What is the cause of prostatic hyperplasia accompanied by calcification?

Asked by:Melissa

Asked on:Apr 01, 2026 05:42 AM

Answers:1 Views:538
  • Basilisk Basilisk

    Apr 01, 2026

    Prostatic hyperplasia accompanied by calcification may be caused by long-term chronic inflammatory stimulation, prostatic fluid retention, metabolic abnormalities, local tissue damage, age, and other factors. It can be alleviated through drug treatment, lifestyle intervention, physical therapy, surgical treatment, regular follow-up, etc.

    1. Long-term chronic inflammation stimulation

    Recurrent bacterial prostatitis may lead to duct blockage or fibrosis and induce calcium salt deposition. Patients may experience symptoms such as perineal swelling, frequent urination and urgency. Doctors may prescribe tamsulosin hydrochloride sustained-release capsules, finasteride tablets, cefixime dispersible tablets and other drugs to relieve symptoms. They are also advised to avoid prolonged sitting and spicy food.

    2. Prostatic fluid retention

    Gland hyperplasia blocks the discharge of secretions, and concentrated prostatic fluid may form calcifications. Such patients often have symptoms such as bifurcated urination and thinning of the urine line. Solifenacin succinate tablets and Longgshu capsules are commonly used in clinical practice together with local hot compresses. Some patients need prostate massage to promote drainage.

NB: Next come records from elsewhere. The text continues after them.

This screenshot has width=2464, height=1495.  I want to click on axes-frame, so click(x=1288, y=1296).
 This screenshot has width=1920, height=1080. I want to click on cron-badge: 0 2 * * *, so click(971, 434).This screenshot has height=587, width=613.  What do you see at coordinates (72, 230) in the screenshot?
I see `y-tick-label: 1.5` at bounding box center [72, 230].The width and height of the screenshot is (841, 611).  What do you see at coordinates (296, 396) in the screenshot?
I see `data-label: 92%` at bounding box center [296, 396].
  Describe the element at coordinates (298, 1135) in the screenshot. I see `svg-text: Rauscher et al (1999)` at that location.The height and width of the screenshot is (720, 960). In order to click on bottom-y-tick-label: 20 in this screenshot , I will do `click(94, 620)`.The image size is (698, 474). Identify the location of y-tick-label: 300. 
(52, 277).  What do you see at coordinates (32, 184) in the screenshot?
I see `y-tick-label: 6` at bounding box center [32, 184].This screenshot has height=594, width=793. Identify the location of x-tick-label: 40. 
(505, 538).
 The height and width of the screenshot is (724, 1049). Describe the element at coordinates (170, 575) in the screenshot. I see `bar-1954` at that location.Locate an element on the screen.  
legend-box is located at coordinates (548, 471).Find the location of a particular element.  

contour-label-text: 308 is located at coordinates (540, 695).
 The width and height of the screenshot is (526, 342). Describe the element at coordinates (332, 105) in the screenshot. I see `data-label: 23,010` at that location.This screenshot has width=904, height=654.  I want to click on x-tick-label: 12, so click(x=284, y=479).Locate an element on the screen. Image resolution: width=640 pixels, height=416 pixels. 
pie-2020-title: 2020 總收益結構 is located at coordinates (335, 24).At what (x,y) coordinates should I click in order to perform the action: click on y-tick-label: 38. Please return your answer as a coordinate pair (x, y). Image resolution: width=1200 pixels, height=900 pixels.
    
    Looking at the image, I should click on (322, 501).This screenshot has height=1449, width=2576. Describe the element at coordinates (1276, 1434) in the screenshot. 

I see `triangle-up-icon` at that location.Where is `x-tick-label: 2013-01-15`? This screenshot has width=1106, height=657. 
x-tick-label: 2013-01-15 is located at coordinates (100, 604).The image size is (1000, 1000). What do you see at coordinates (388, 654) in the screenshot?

    3. Metabolic abnormalities

    Hypercalcemia or disturbances in urate metabolism may promote the deposition of calcium salts in prostate tissue. It may manifest as increased nocturia accompanied by dull pain in the lumbosacral region. Treatment requires the use of calcium carbonate D3 tablets, allopurinol tablets, etc. for the primary disease, while controlling the intake of high-purine foods such as animal offal.

    4. Local tissue damage

    Microscars from previous prostate punctures or infections may become cores of calcification. Most of these cases have no obvious symptoms, and terminal hematuria is occasionally seen. If there is no urinary disorder, no special treatment is usually required. If necessary, levofloxacin hydrochloride tablets can be used to prevent infection.

    5. Age increases

    Men over 50 years old experience glandular degenerative changes due to changes in sex hormone levels, and about half of the patients have calcified plaques visible on ultrasound. It is recommended that prostate-specific antigen testing be performed annually, and transurethral resection of the prostate may be considered when progressive urinary difficulty occurs.

    In daily life, you should pay attention to maintaining regular urination habits, and control the daily water intake to about 2000 ml, but limit water two hours before going to bed. Moderate levator exercises can help improve local blood circulation and avoid activities that compress the perineum such as riding a bicycle. Vegetables rich in antioxidants such as broccoli and tomatoes can be supplemented in moderation and limit the intake of alcohol and caffeine. It is recommended to review ultrasound every 6-12 months to observe changes in calcification lesions. If there is hematuria, fever or acute urinary retention, you need to seek medical attention immediately.